··· Texto de origem

Dois juízes condenaram fiéis autores de ações por litigância de má-fé. “O Judiciário não pode admitir que seja usado, por quem quer que seja, para atingir objetivo ilegal, devendo repelir com veemência tais práticas”, sentenciou a juíza Zenair Ferreira Bueno Vasques Arantes, titular da comarca de Xapuri (AC). O fiel Maurício Muxió dos Santos foi condenado a pagar custas processuais e honorários advocatícios no valor de R$ 1,2 mil, além de multa de 1% sobre o valor da causa por má-fé.

É evidente que a propositura das ações indenizatórias constituem retaliação orquestrada às matérias jornalísticas publicadas no jornal”, afirmou Zenair. Segundo ela, o fiel não foi mencionado no texto publicado pela Folha. Por isso não tem razão para pedir indenização. “Mesmo com muito esforço é impossível acreditar que fiéis, nos mais distantes rincões do país, tenham sido abordados como os mesmos dizeres”, afirmou.

······
··· Material

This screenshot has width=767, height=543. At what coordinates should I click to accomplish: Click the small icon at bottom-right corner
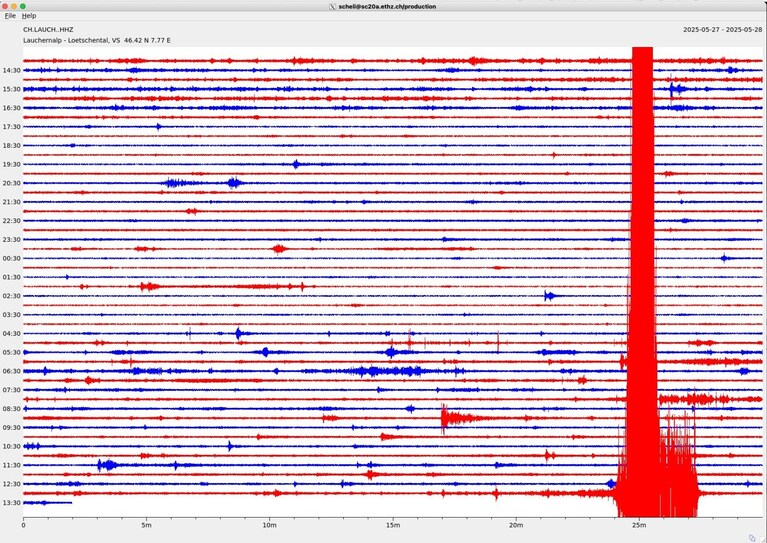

······

**Instruções:**
1 - Traduza para o inglês esta frase do texto de origem: "Segundo ela, o fiel não foi mencionado no texto publicado pela Folha."
2 - Por favor, explique em até três frases por que, segundo a juíza citada no texto de origem, o fiel não tem razão para pedir indenização.

**Respostas do exercício:**
1 - According to her, the worshipper was not mentioned in the text published by Folha.

2 - Segundo a juíza Zenair, o fiel não foi mencionado no texto publicado pela Folha. Por isso, ele não tem razão para pedir indenização.